### [WHAT TO WORK ON]
Please go through the records below and return every line holding the word "agent".

(Stored data)
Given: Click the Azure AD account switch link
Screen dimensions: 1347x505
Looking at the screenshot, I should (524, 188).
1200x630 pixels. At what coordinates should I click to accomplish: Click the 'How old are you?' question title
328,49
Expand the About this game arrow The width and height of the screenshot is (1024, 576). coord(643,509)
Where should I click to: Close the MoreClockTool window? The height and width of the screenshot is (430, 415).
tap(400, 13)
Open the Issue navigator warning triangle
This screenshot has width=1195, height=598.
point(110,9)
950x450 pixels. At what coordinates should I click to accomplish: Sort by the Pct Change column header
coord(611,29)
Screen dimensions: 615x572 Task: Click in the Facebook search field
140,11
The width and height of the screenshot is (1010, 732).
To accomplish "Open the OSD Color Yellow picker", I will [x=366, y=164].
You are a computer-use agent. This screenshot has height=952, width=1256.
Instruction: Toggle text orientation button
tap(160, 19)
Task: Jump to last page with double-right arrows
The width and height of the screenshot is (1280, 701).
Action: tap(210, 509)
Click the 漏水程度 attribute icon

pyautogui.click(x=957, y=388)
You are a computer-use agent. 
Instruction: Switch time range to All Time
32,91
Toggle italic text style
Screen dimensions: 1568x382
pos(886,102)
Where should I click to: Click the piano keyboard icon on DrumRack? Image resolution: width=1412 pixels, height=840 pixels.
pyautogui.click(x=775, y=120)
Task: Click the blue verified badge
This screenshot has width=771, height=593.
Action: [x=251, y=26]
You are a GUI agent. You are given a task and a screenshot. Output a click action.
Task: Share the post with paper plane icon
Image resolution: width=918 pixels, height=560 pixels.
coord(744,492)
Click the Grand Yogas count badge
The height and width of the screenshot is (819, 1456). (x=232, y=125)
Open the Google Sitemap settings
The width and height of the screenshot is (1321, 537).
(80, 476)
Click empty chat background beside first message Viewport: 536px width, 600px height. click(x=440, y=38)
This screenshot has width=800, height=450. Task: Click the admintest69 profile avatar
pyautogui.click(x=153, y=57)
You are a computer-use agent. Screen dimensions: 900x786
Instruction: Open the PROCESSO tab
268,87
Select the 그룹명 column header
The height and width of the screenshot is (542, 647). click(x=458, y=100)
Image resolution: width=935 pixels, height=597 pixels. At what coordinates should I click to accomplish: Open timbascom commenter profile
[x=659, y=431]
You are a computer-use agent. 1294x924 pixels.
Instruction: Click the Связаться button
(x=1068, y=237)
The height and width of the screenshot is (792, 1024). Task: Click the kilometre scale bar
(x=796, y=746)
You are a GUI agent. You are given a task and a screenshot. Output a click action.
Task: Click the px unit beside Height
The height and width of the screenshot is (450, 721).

### [COMPLETED EXERCISE]
You are a computer-use agent. This screenshot has height=952, width=1256.
You are a computer-use agent. 
You are a GUI agent. You are given a task and a screenshot. Output a click action.
You are a computer-use agent. Screen dimensions: 900x786
You are a computer-use agent. 1294x924 pixels.
You are a GUI agent. You are given a task and a screenshot. Output a click action.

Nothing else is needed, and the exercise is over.